Zdrowie w nowych czasach

Małgorzata Solecka
Kurier MP

Co zwycięstwo PiS i jego rozmiary, a także skład parlamentu, oznaczają dla systemu ochrony zdrowia?

Likwidacja NFZ, kontrakty tylko dla publicznych szpitali, bezpłatne leki dla seniorów, powrót medycyny szkolnej, zakaz aborcji, zmiany w ustawie o in vitro? PiS, według sondażu zrealizowanego w dzień wyborów, będzie samodzielnie tworzyć rząd i nie musi oglądać się na to, które punkty programu, również w zakresie ochrony zdrowia, zaakceptowałby koalicjant.

Warszawa, Obwodowa Komisja Wyborcza nr 333. Głosuje prezes PiS Jarosław Kaczyński. Fot . Sławomir Kamiński / Agencja Gazeta

Co prawda bezwzględną większość w Sejmie PiS może stracić, jeśli do Sejmu prześlizgnie się partia KORWiN, ale i wtedy ostatecznie najbardziej prawdopodobne są samodzielne rządy partii Jarosława Kaczyńskiego, któremu „wyjęcie” kilkunastu posłów z innych ugrupowań nie powinno zająć więcej niż kilka dni.

Według wstępnych wyników (late poll) opublikowanych w poniedziałek rano (wyniki z 90 proc. komisji, przed którymi w niedzielę byli obecni ankieterzy) PiS otrzymał 37,7 proc. głosów, PO - 23,6 proc., Kukiz'15 - 8,7 proc., .Nowoczesna- 7,7 proc., Zjednoczona Lewica - 7,5 proc., PSL - 5,2 proc. Nie zmienił się wynik partii KORWiN - 4,9 proc i Razem - 3,9 proc.

→ **Problem**
Jaki odsetek głosów uzyskał PiS według wstępnych wyników (late poll) przytoczonych w wybranym fragmencie?

→ **Wyciąg z danych**
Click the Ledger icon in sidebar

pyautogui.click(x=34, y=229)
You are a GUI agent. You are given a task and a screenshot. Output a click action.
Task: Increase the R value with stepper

→ **Odpowiedź do zadania**
37,7 proc.